L’Etat du Sénégal, par l’intermédiaire du Ministère de l’Education nationale (MEN), envisage de mettre en œuvre une réforme curriculaire concernant l’ensemble des cycles allant du primaire au secondaire. Ce projet de réforme, qui se veut inclusif, cible les programmes et les contenus à enseigner dans ces différents niveaux d’enseignement (primaire, moyen et secondaire) dans le but de les adapter aux besoins du pays et aux enjeux du monde actuel. Il est censé contrecarrer cette perception qui semble être partagée par l’ensemble des acteurs de l’éducation formelle, à savoir son extraversion et sa déconnexion des finalités sociétales et culturelles.

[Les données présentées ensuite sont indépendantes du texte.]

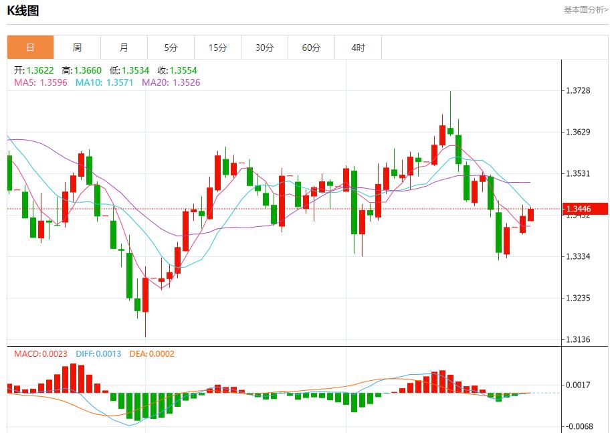The height and width of the screenshot is (433, 610).
Task: Select the highlighted 日 daily tab
Action: tap(29, 47)
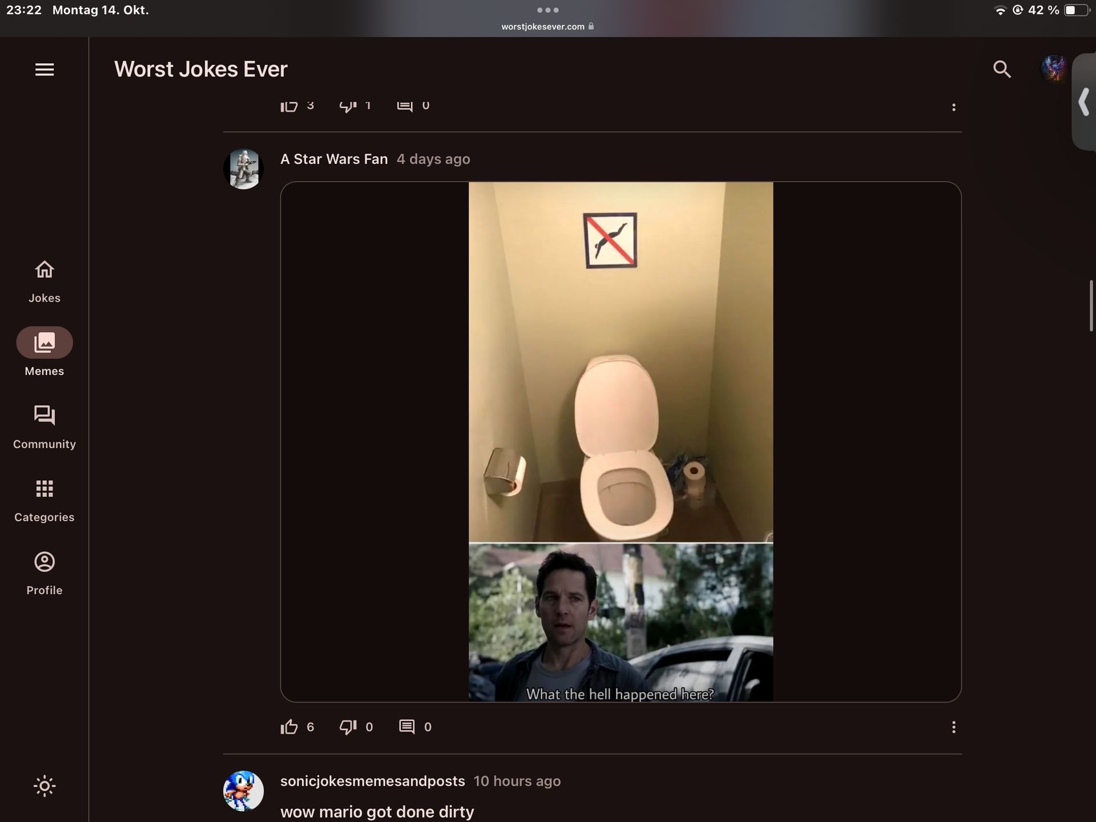The image size is (1096, 822).
Task: Open the hamburger navigation menu
Action: pyautogui.click(x=45, y=70)
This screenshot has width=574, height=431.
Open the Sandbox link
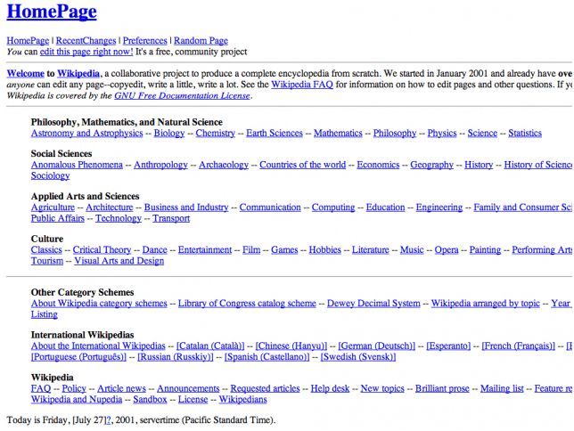[150, 400]
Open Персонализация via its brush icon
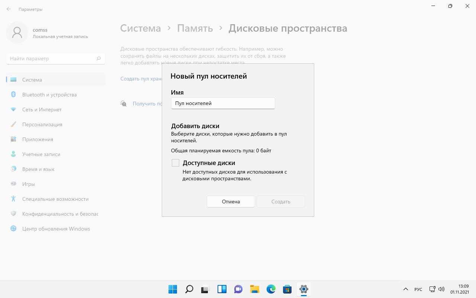Image resolution: width=476 pixels, height=298 pixels. (x=13, y=124)
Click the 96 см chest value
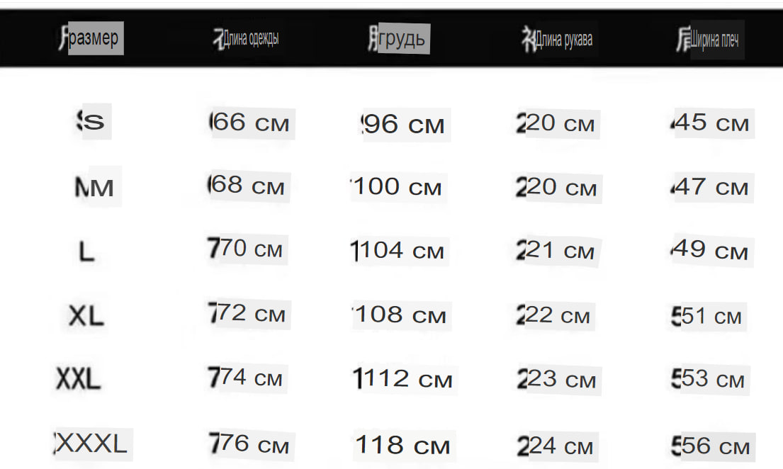 [x=403, y=125]
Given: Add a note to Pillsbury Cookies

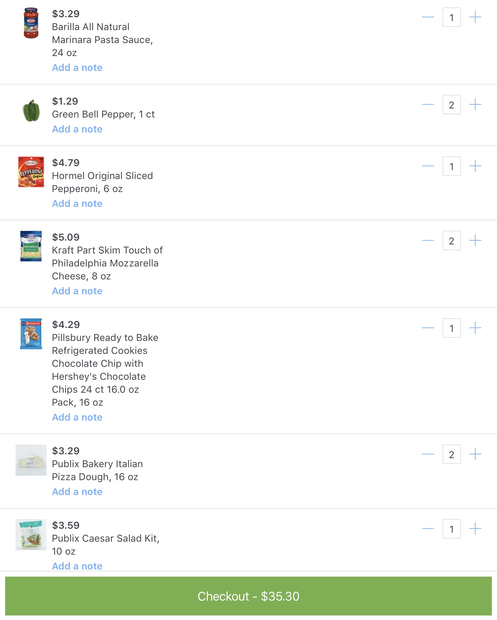Looking at the screenshot, I should tap(77, 417).
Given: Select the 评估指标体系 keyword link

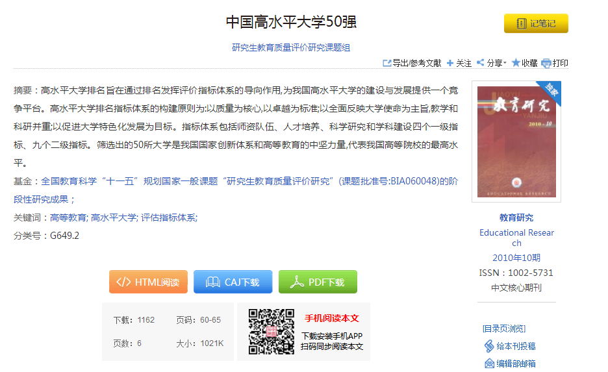Looking at the screenshot, I should point(169,217).
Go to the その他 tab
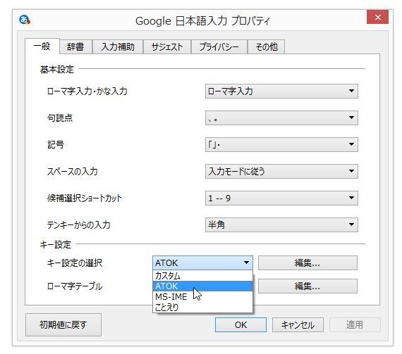The width and height of the screenshot is (402, 354). [267, 46]
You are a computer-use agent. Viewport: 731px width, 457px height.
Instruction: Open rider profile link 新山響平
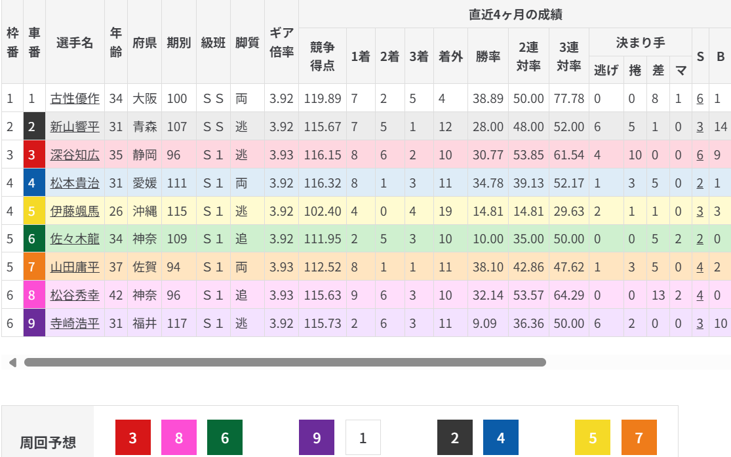click(75, 127)
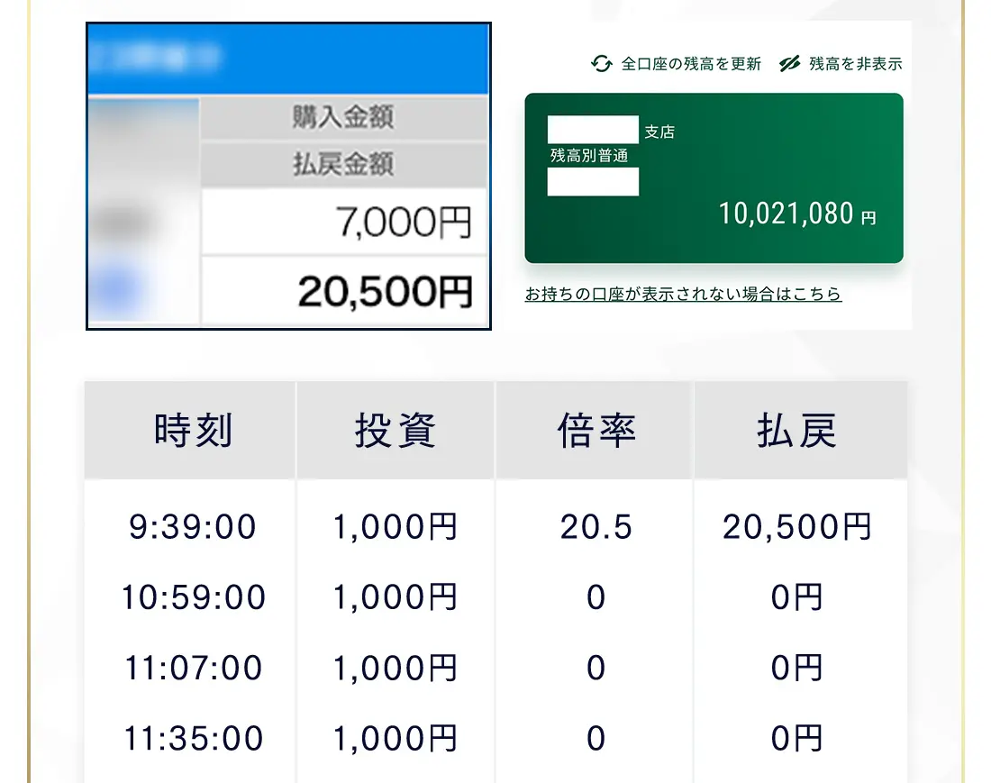Click the 10,021,080 円 balance amount
The height and width of the screenshot is (783, 991).
tap(796, 214)
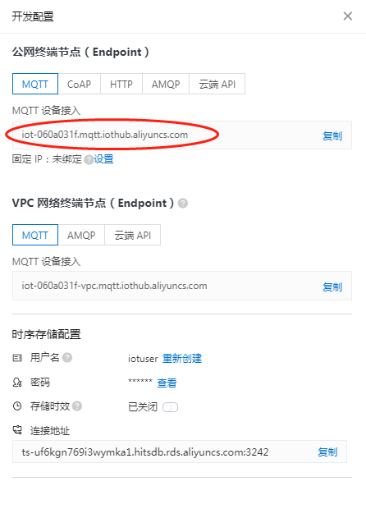
Task: Click 设置 to configure fixed IP
Action: (104, 159)
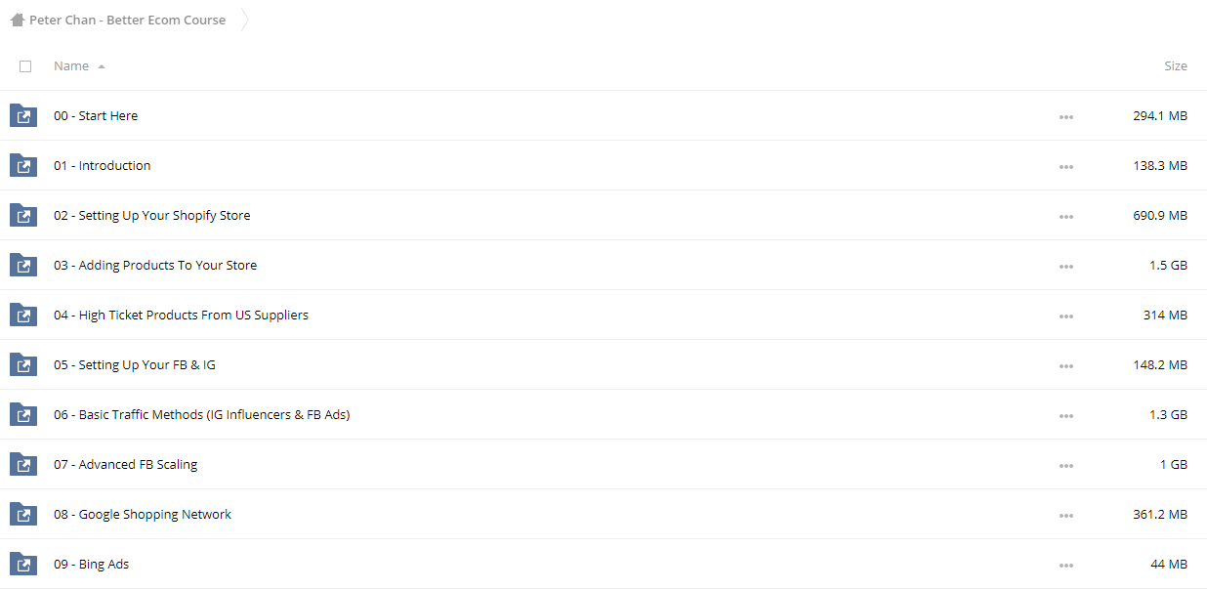Sort by the Size column header

tap(1176, 66)
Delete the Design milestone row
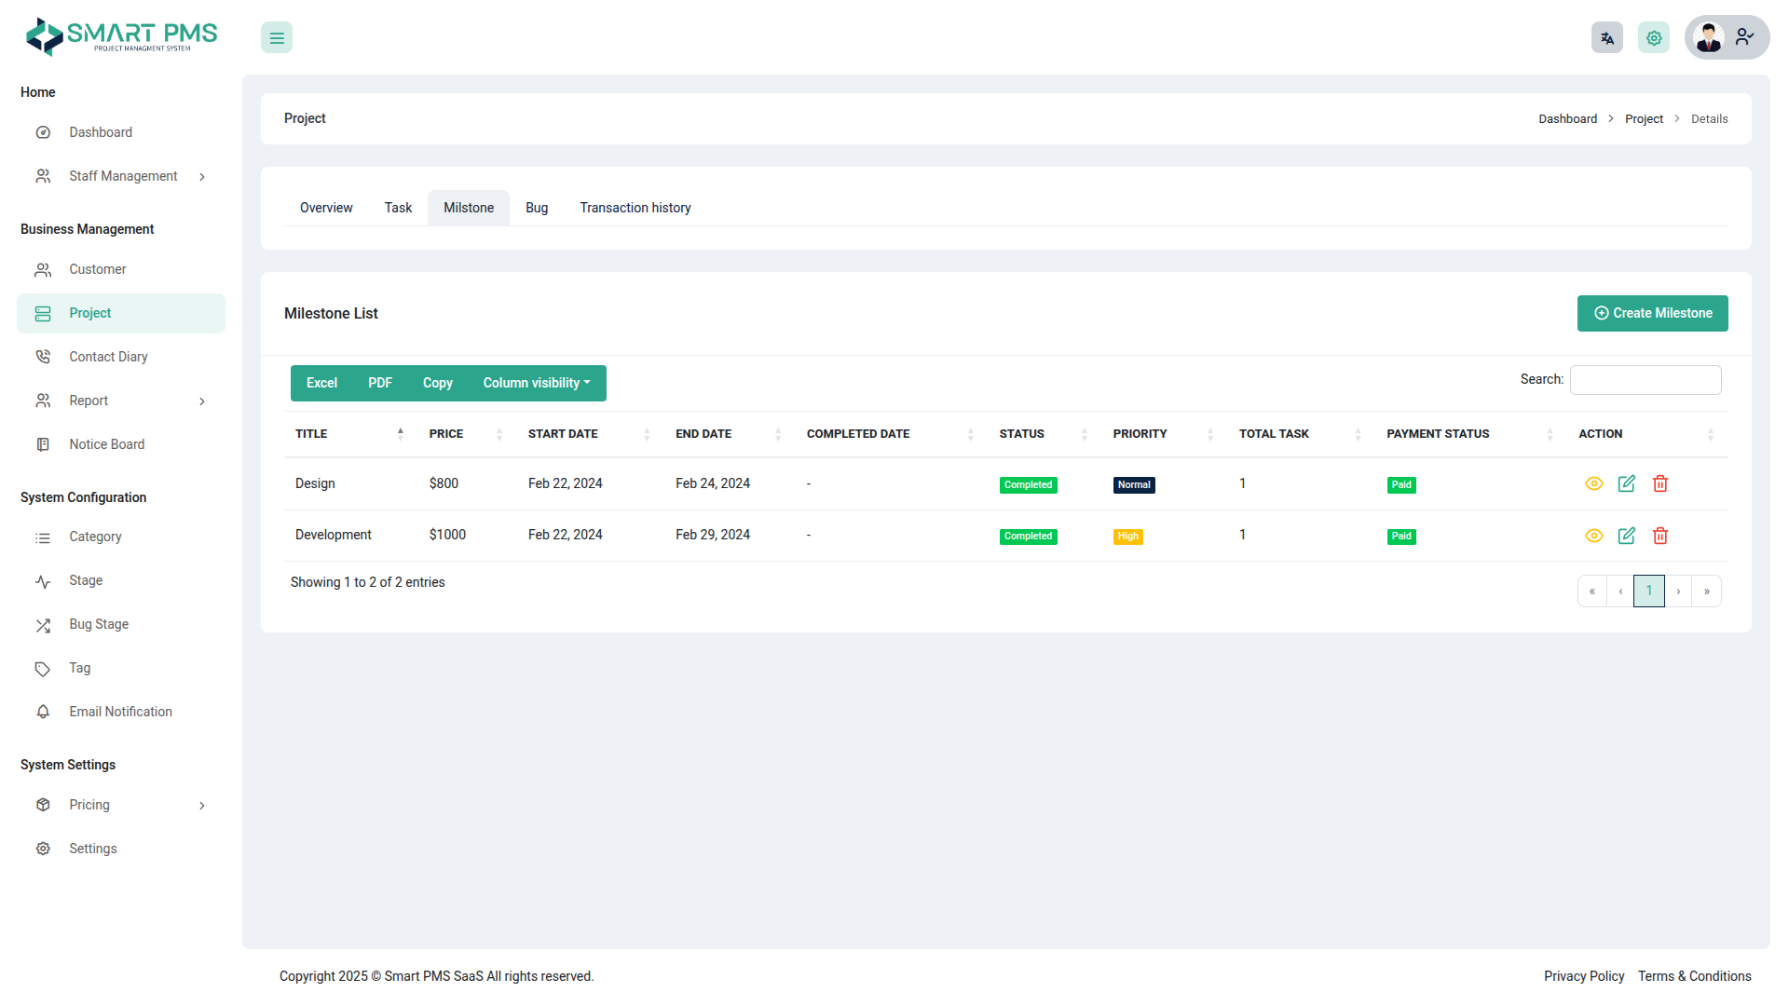 coord(1660,483)
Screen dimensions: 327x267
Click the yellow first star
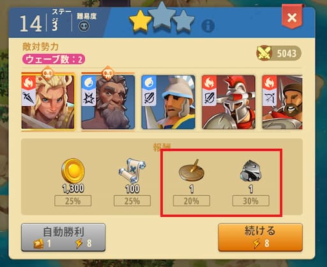(x=140, y=21)
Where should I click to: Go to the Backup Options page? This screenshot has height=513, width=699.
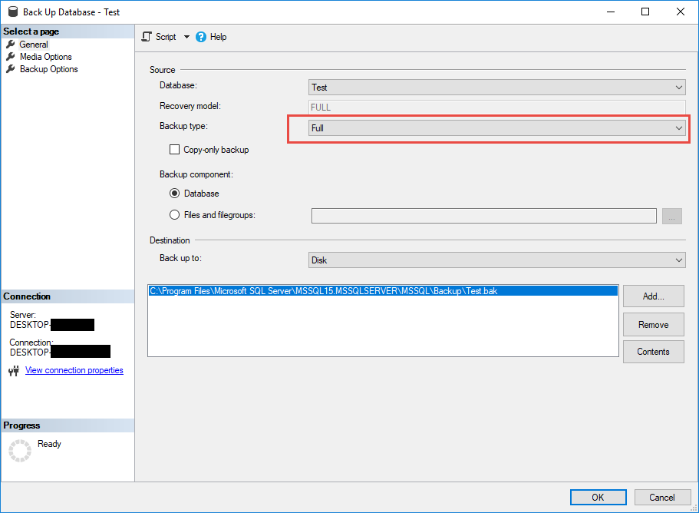(x=48, y=69)
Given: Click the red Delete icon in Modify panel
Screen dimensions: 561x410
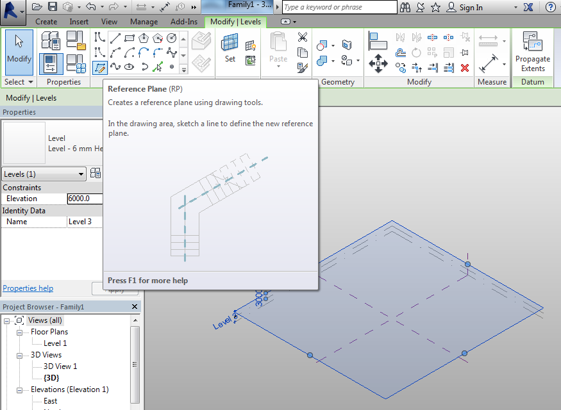Looking at the screenshot, I should [465, 67].
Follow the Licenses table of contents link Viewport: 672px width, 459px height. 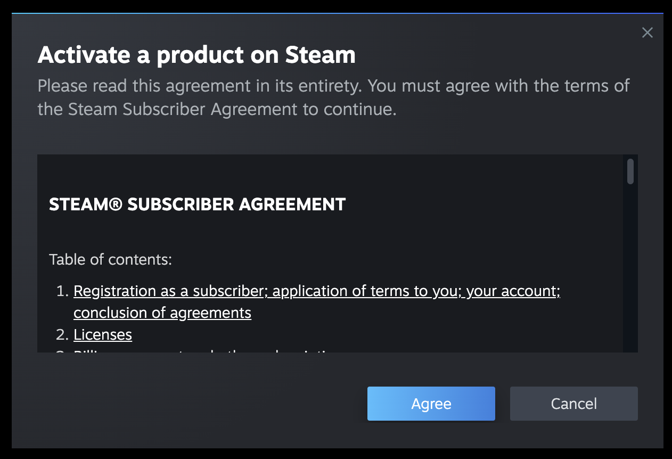(103, 334)
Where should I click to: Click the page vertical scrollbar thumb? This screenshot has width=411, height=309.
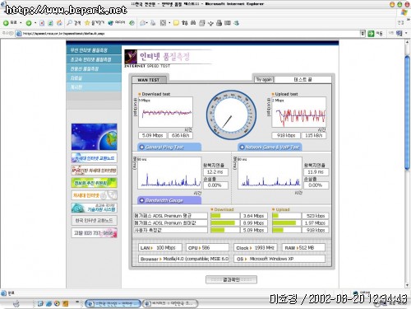[408, 113]
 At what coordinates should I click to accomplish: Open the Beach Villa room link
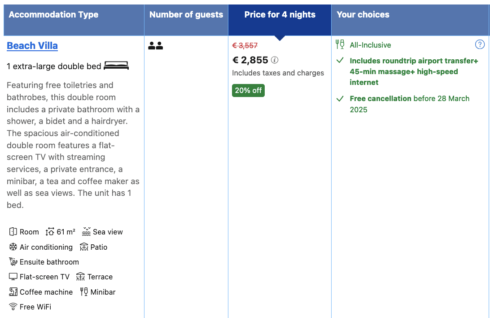32,46
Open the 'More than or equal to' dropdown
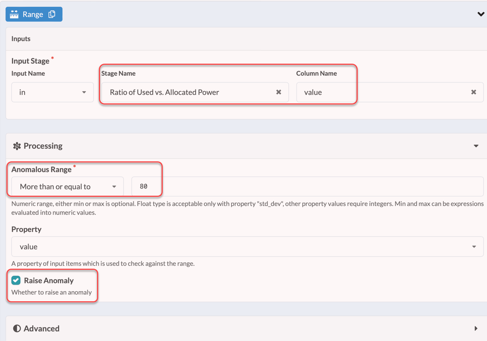 (67, 186)
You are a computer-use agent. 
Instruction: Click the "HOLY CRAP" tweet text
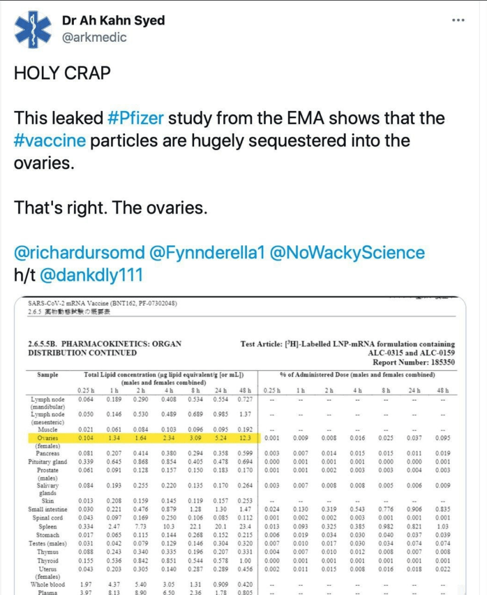coord(62,73)
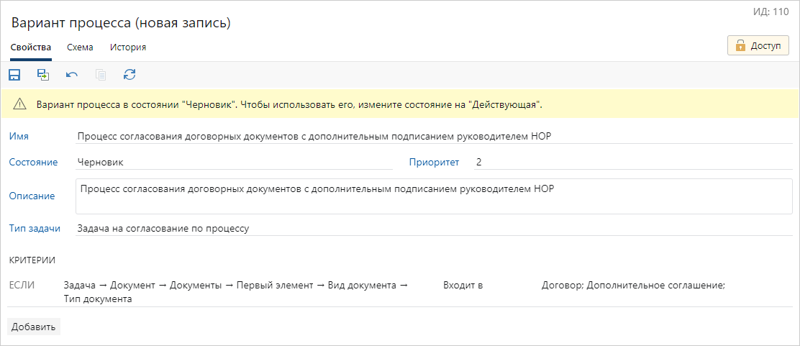Click the warning triangle in the yellow banner

19,104
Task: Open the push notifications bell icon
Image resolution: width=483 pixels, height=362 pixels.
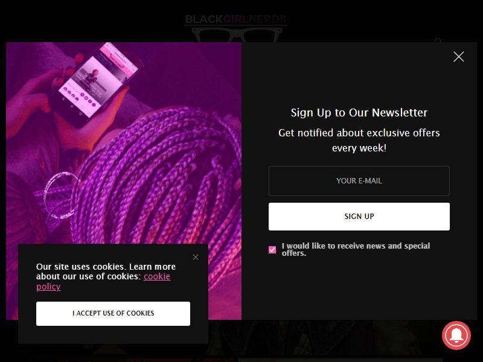Action: 456,335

Pour une fois, et il convient de le saluer, les universitaires, plus particulièrement les départements de Sciences de l’éducation, sont sollicités pour apporter leur expertise sur la problématique de l’éducation. Cependant, force est de constater que l’agenda porté au pas de charge risque d’entamer la crédibilité et l’efficacité d’une réforme que tous les acteurs du sous-secteurs réclament pourtant depuis plusieurs décennies. Compte tenu de l’immensité du chantier qu’est la tâche de refonte structurelle de notre système d’éducation scolaire, sclérosé et quelque peu décalé des réalités de notre cher pays, une réforme curriculaire ne peut être envisagé dans le cadre des habituels séminaires ou en appelant à des contributions éparses de partenaires, fussent-ils universitaires, au risque d’être embourbé dans des pesanteurs corporatistes, administratives et institutionnelles. Nous proposons à nos autorités compétentes de prendre du recul et le temps nécessaire pour asseoir leurs futures décisions sur les résultats de recherches scientifiques en cours dans les départements de sciences de l’éducations de nos universités publiques.
Car une réforme curriculaire au Sénégal doit s’appuyer sur un diagnostic approfondi du système éducatif et être orienté vers deux directions. D’abord la langue d’enseignement doit être repensée : une réforme qui n’intégrerait pas la place des langues nationales (statut et fonctions) pourrait ne pas être efficace pour relier l’éducation (l’enseignement) aux finalités sociétales. C’est seulement par la suite que les programmes et contenus à enseigner, à savoir les matières scolaires, devront être revus. Nous livrons ci-dessous quelques pistes de réflexion qui sont loin d’être exhaustives.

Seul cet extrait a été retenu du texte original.